MORE than 30 shops from four popular Chinese pharmacy chains last week became the first retailers to join Animals Asia's new campaign to end the use of bear bile products in traditional Chinese medicine (TCM).

Thirty-three drug stores in Chengdu, the capital of Sichuan Province, now have their doors and counters emblazoned with stickers proclaiming loud and clear: "We don't sell bear parts."

The chains sell both Chinese and Western medicine. Bear bile is commonly sold in such shops, and more frequently in TCM shops.

Staff from Animals Asia's Chengdu Moon Bear Rescue Center visited the stores from the chains, Furong, Chengdu Super, Dahua and Guangpeng Pharmacies, handing out stickers and buying up any leftover bear bile in stock. The bile was burnt on the streets outside the shops -- attracting much attention from passers-by.

Animals Asia's Founder and CEO, Jill Robinson, said the sticker crusade, the latest in its ongoing "Healing Without Harm" campaign, was launched recently because it was the anniversary of the death of three-legged Andrew, the first moon bear rescued by Animals Asia.

"When Andrew died from chronic liver cancer in 2006, we vowed his death would not be in vain. This gentle, forgiving bear was chosen as the face of our campaign as he is the perfect symbol of his majestic species and a tragic reminder of all that is wrong with the bile industry.

"Many pharmacies are unaware they are selling endangered wildlife products. These 33 shops are setting a great example for the rest of the trade. By refusing to sell bear parts, these pharmacists are preserving the very essence of TCM -- healing through harmony with nature," Robinson said.
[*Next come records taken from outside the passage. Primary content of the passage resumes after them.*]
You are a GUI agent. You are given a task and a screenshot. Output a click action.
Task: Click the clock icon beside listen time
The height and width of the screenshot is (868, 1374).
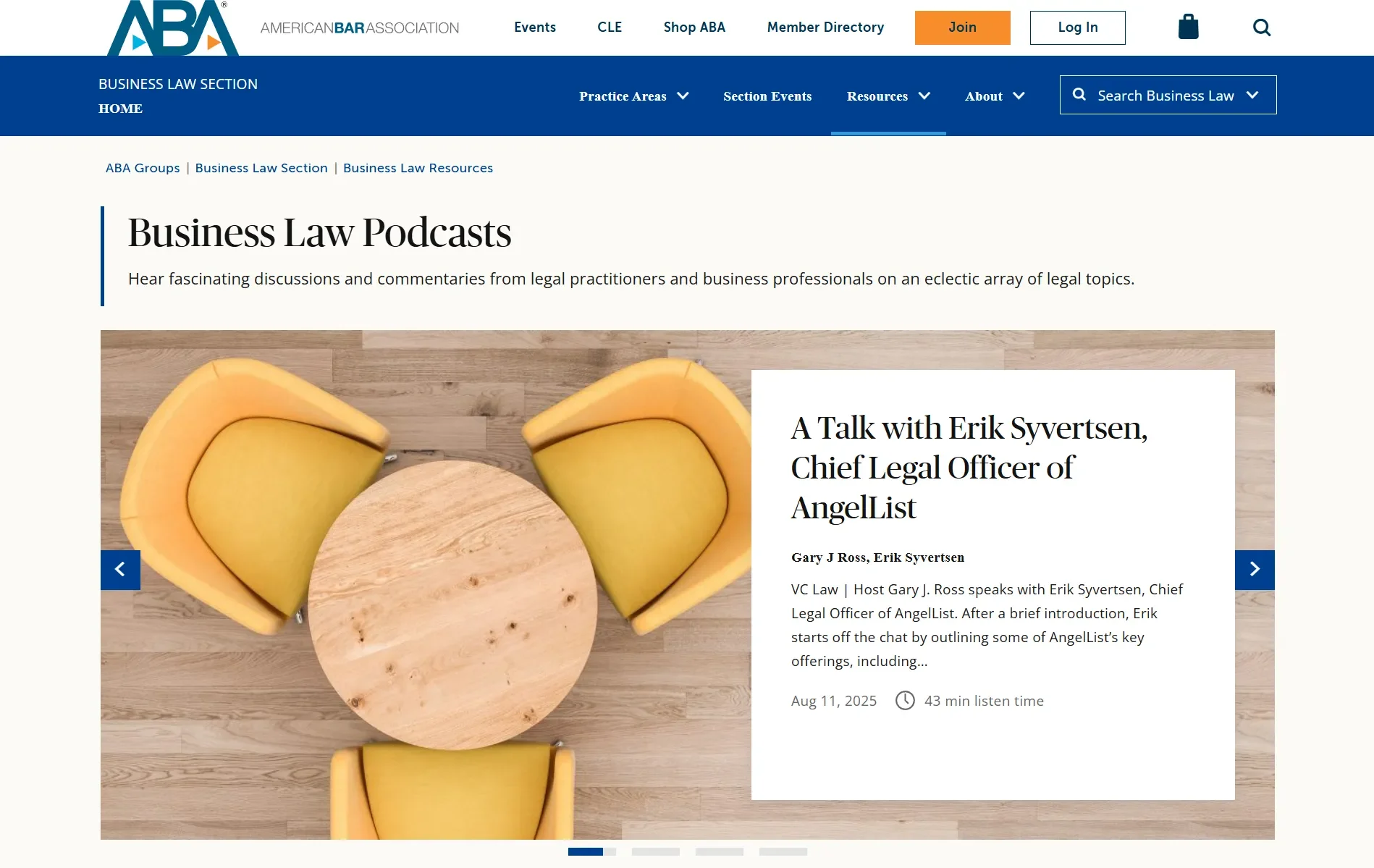tap(905, 701)
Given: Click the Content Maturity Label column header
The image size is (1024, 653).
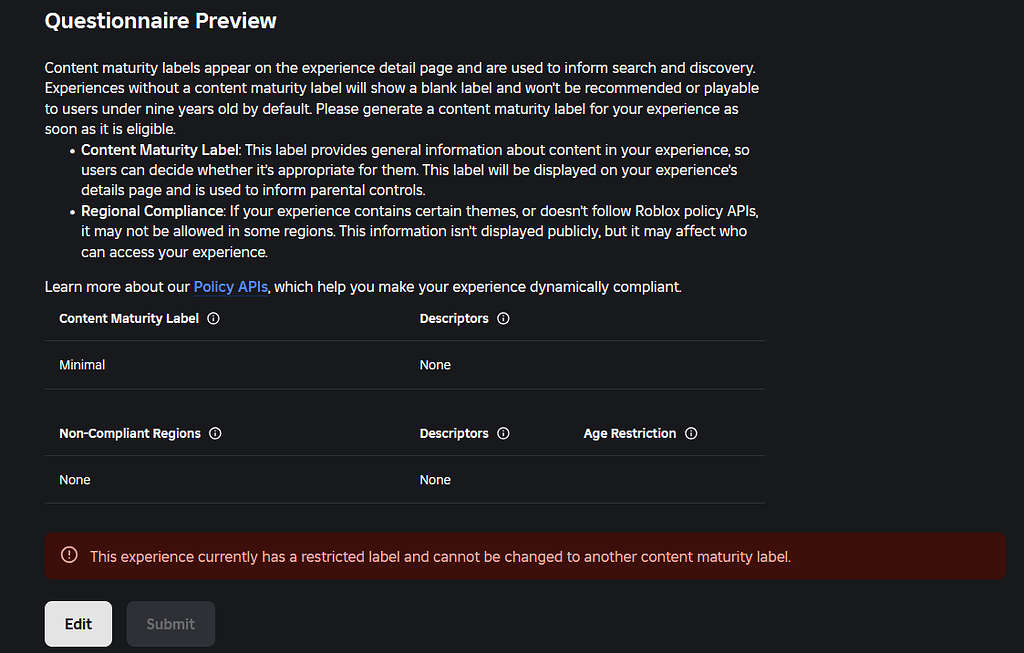Looking at the screenshot, I should pos(128,318).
"They are also helping to preserve the beauty of these highly endangered bears for the next generation."

Animals Asia's Director of External Affairs, Toby Zhang, said one of the outlets from the Dahua Pharmacy chain had agreed to display two jars, one containing a healthy moon bear's liver, the other a diseased liver from a bear subjected to bile extraction.

"We want people to see for themselves the damage caused by the bile milking process. If they understand just how sick the bears on farms are, surely they'll think twice about consuming bile extracted from them," Zhang said.

Bear bile has been used in TCM for around 3,000 years as an anti-inflammatory for "heat-related" ailments, such as eye and liver disease. It was only in the 1980s that entrepreneurs in South Korea and China began caging and milking the bears for their bile.

A permanent hole is carved into the bear's abdomen through to the gall bladder. The bile drips freely from the gall bladder through this infected hole. The bears are kept in cages the size of their bodies.

Farmers claim this free-drip method is "humane." However, almost 30 percent of rescued free-drip bears have abdominal abscesses and most have pus-infected bile. Pathologists, who have examined the gall bladders of bears rescued from farms, have warned against consuming bile from farmed bears.

"The only reason many of the bears on farms are alive today and their ravaged gall bladders are still producing bile is that they are being pumped full of antibiotics. Some even have advanced liver cancer, and still they are kept alive so the farmers can drain the last drops of bile," Zhang said. "This is the bile that is given to people who are ill."

Robinson, who is a Council Member of the World Federation of Chinese Medicine Societies Herbal Committee, said she hoped to see many more TCM pharmacies and practitioners throughout China joining the campaign soon.

"Fifty-four substitutes for bear bile are listed in the Chinese pharmacopeia and there are many synthetic alternatives as well, so there is simply no need for anyone to consume bear bile today."